2) Mean Squared Error (MSE)

The default for regression tasks:

def mse(y_true, y_pred):
    n = len(y_true)
    return sum((y_true[i] - y_pred[i])**2 for i in range(n)) / n

Formula: MSE = (1/n) Σ(yᵢ - ŷᵢ)²

Properties:

• Penalizes large errors heavily (squared term)
• Differentiable everywhere
• Sensitive to outliers
• Units are squared (not interpretable directly)

3) Mean Absolute Error (MAE)

An alternative for regression:

def mae(y_true, y_pred):
    n = len(y_true)
    return sum(abs(y_true[i] - y_pred[i]) for i in range(n)) / n

Formula: MAE = (1/n) Σ|yᵢ - ŷᵢ|

Properties:

• Less sensitive to outliers than MSE
• Same units as the target
• Not differentiable at zero (but subgradient works)

4) MSE vs MAE: When to use which

Use MSE when outliers are meaningful; use MAE when they're noise.

5) Binary Cross-Entropy (Log Loss)

The loss for binary classification (0 or 1):

def binary_cross_entropy(y_true, y_pred):
    eps = 1e-15  # avoid log(0)
    y_pred = clip(y_pred, eps, 1 - eps)
    n = len(y_true)
    return -sum(y_true[i] * log(y_pred[i]) +
                (1 - y_true[i]) * log(1 - y_pred[i])
                for i in range(n)) / n

Formula: BCE = -(1/n) Σ[yᵢ log(ŷᵢ) + (1-yᵢ) log(1-ŷᵢ)]

Where ŷ is the predicted probability (0 to 1).

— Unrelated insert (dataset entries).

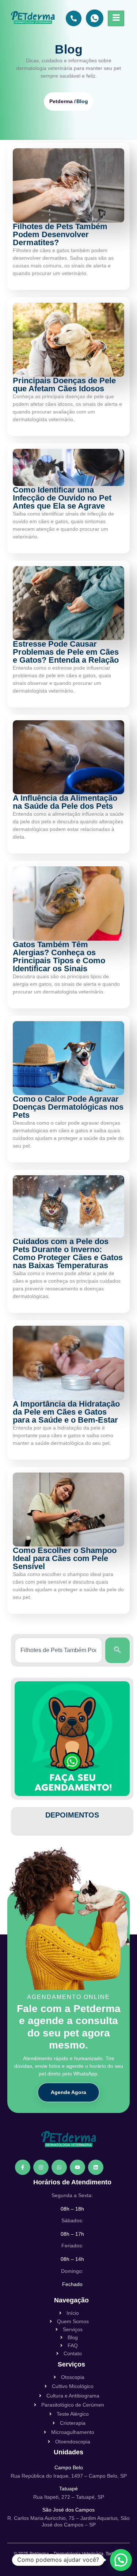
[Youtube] (77, 2167)
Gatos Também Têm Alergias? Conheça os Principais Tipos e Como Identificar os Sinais (59, 956)
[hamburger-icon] (116, 18)
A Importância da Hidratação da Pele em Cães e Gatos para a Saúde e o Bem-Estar (66, 1411)
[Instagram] (41, 2167)
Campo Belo (68, 2467)
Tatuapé (68, 2488)
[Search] (117, 1650)
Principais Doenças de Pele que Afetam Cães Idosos (64, 384)
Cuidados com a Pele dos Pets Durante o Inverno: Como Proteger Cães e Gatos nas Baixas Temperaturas (68, 1253)
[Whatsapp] (59, 2167)
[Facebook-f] (22, 2167)
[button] (121, 2560)
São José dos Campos (68, 2510)
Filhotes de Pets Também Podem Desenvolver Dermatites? (60, 234)
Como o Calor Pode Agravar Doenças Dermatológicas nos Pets (68, 1107)
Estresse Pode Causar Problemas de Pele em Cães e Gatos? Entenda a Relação (66, 651)
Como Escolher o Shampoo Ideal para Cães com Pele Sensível (65, 1558)
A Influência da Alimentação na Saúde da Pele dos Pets (65, 802)
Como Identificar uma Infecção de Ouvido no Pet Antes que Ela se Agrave (62, 497)
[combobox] (58, 1650)
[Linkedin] (95, 2167)
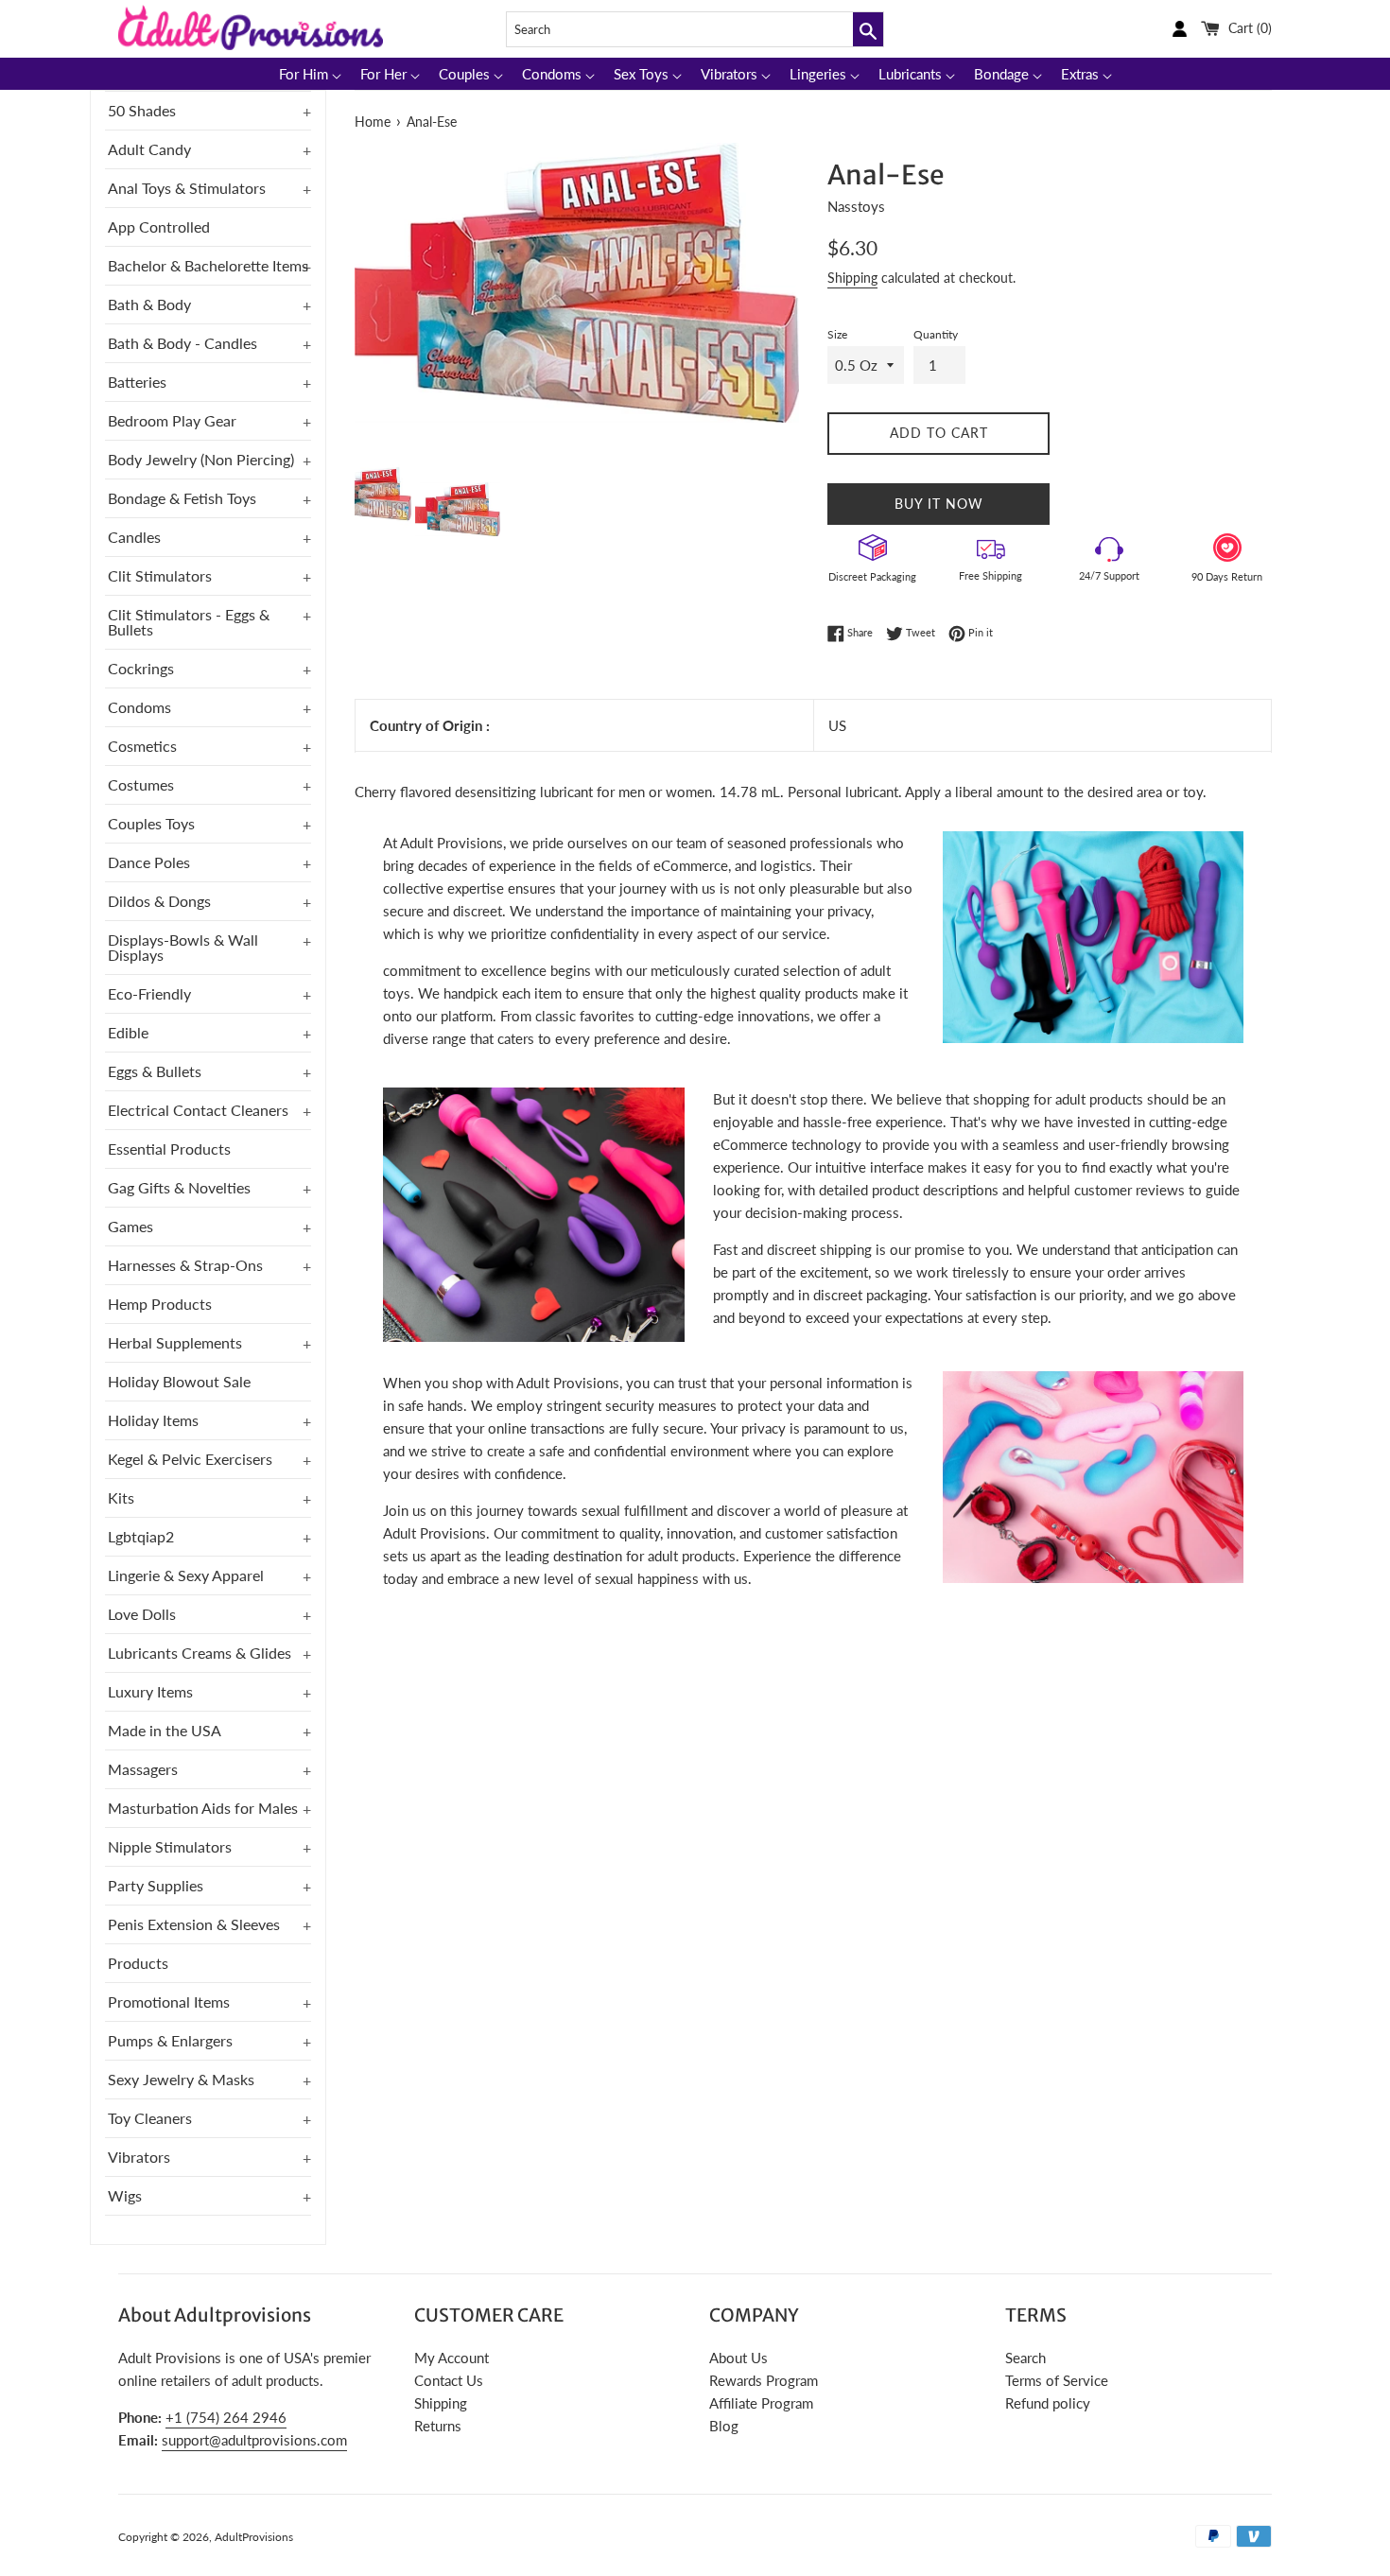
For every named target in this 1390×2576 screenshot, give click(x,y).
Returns (437, 2425)
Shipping (852, 278)
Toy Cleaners (150, 2118)
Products (138, 1963)
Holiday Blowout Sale (179, 1381)
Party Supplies (155, 1885)
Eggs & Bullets (154, 1071)
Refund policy (1047, 2402)
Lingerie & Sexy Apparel (186, 1575)
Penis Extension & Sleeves (194, 1924)
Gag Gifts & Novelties (179, 1187)
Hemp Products (160, 1304)
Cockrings (141, 668)
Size (837, 334)
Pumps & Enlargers (170, 2040)
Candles (134, 537)
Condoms (139, 707)
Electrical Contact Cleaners (198, 1110)
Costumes (141, 784)
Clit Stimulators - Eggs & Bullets (188, 621)
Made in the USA (164, 1730)
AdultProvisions (254, 2537)
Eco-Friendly (149, 993)
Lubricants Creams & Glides (199, 1653)
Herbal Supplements (175, 1342)
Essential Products (169, 1148)
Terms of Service (1056, 2380)
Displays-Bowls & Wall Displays (183, 947)
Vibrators (139, 2157)
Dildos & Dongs (159, 901)
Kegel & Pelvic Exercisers (190, 1459)
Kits (121, 1497)
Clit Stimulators (160, 575)
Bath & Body (149, 304)
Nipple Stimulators (170, 1846)
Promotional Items (169, 2001)
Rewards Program (763, 2380)
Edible (128, 1032)
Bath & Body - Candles (182, 343)
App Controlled (159, 226)
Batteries (137, 382)
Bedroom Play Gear (172, 420)
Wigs (125, 2195)
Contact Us (448, 2380)
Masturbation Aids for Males (203, 1808)
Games (130, 1226)
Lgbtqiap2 (141, 1536)
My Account (451, 2357)
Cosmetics (142, 746)
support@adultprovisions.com (254, 2439)
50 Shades (142, 110)
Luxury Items (150, 1691)
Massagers (143, 1769)
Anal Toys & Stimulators (187, 188)
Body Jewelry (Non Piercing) (201, 459)
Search (1025, 2357)
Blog (723, 2425)
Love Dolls (142, 1614)
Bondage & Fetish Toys (182, 498)
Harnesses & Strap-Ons (185, 1265)
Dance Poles (149, 862)
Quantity (935, 334)
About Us (738, 2357)
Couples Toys (151, 823)
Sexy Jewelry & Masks (181, 2079)
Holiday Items (153, 1420)
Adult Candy (149, 149)
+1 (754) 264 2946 (226, 2417)
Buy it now (939, 504)
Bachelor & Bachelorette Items (208, 265)
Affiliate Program (761, 2402)
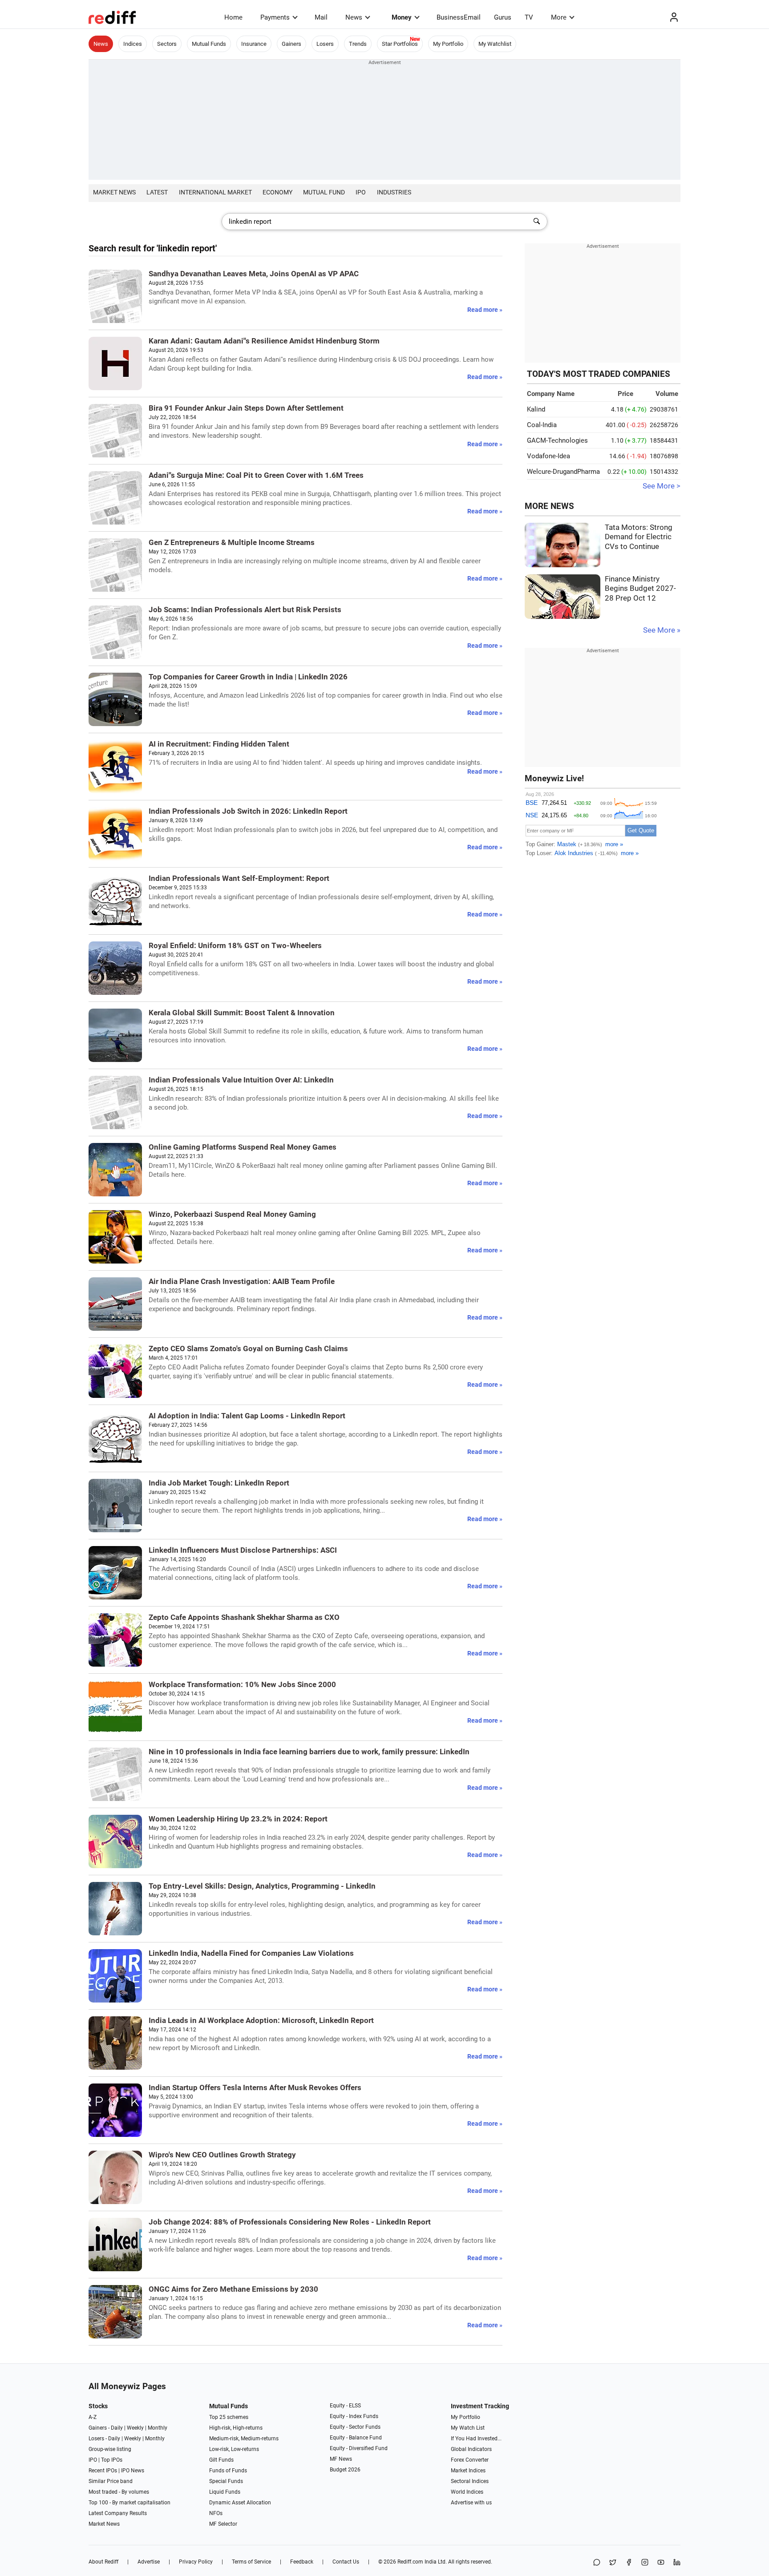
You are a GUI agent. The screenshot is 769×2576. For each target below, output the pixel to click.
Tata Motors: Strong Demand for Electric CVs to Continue (638, 537)
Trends (358, 43)
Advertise (149, 2562)
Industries (394, 192)
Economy (277, 192)
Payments (275, 17)
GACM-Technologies (557, 440)
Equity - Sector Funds (355, 2427)
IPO (361, 192)
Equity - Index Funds (354, 2416)
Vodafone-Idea (548, 456)
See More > (661, 486)
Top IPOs (111, 2460)
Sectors (167, 43)
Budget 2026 (345, 2470)
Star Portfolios (400, 43)
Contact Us (345, 2562)
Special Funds (226, 2481)
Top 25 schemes (228, 2417)
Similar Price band (111, 2481)
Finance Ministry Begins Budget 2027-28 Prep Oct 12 (640, 588)
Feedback (301, 2562)
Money (402, 17)
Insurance (254, 43)
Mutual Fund (324, 192)
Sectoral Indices (470, 2481)
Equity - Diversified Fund (359, 2448)
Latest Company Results (118, 2513)
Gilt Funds (221, 2460)
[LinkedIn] (676, 2563)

6) Understanding binary cross-entropy

When y_true = 1:

• Loss = -log(y_pred)
• If y_pred = 1: loss = 0 (correct, confident)
• If y_pred = 0.5: loss = 0.69 (uncertain)
• If y_pred = 0.01: loss = 4.6 (wrong, confident = very bad!)

When y_true = 0:

• Loss = -log(1 - y_pred)
• Symmetric behavior

Key insight: Confident wrong predictions are heavily penalized.

7) Categorical Cross-Entropy

For multi-class classification (K classes):

def categorical_cross_entropy(y_true, y_pred):
    # y_true: one-hot vector, y_pred: probability distribution
    eps = 1e-15
    n = len(y_true)
    loss = 0
    for i in range(n):
        for k in range(len(y_true[i])):
            loss -= y_true[i][k] * log(y_pred[i][k] + eps)
    return loss / n

Formula: CCE = -(1/n) Σᵢ Σₖ yᵢₖ log(ŷᵢₖ)

The prediction ŷ should be a probability distribution (from softmax).

8) Softmax: Turning scores into probabilities

Before cross-entropy, convert raw scores (logits) to probabilities:

def softmax(logits):
    exp_logits = [exp(x) for x in logits]
    sum_exp = sum(exp_logits)
    return [x / sum_exp for x in exp_logits]

# Example
scores = [2.0, 1.0, 0.1]
probs = softmax(scores)  # [0.65, 0.24, 0.09]

Properties:

• All outputs in (0, 1)
• Sum to 1
• Preserves ordering

9) Logits and numerical stability

Raw model outputs (before softmax) are called logits.

For numerical stability, compute log-softmax and cross-entropy together:

def log_softmax(logits):
    max_logit = max(logits)  # subtract max for stability
    shifted = [x - max_logit for x in logits]
    log_sum_exp = log(sum(exp(x) for x in shifted))
    return [x - log_sum_exp for x in shifted]

Libraries handle this; understand why it matters.

10) Hinge loss (SVM)

For support vector machines:

def hinge_loss(y_true, y_pred):
    # y_true in {-1, +1}
    return max(0, 1 - y_true * y_pred)

Properties:

• Zero loss when prediction has correct sign and magnitude > 1
• Linear penalty for violations
• Leads to maximum margin classifiers

11) Choosing the right loss function

The loss function encodes your goals. Choose wisely.

12) Loss landscapes

The loss function creates a surface over parameter space. Training navigates this landscape:

• Convex loss (linear regression + MSE): One global minimum
• Non-convex loss (neural nets): Many local minima, saddle points

Visualization helps intuition, but real landscapes are high-dimensional.

Key takeaways

• Loss functions measure prediction error; training minimizes them
• MSE for regression: penalizes large errors, sensitive to outliers
• MAE for regression: robust to outliers, less smooth
• Binary cross-entropy for binary classification: punishes confident mistakes
• Categorical cross-entropy for multi-class: requires softmax probabilities
• Softmax converts logits to probability distribution
• Loss choice shapes model behavior and gradients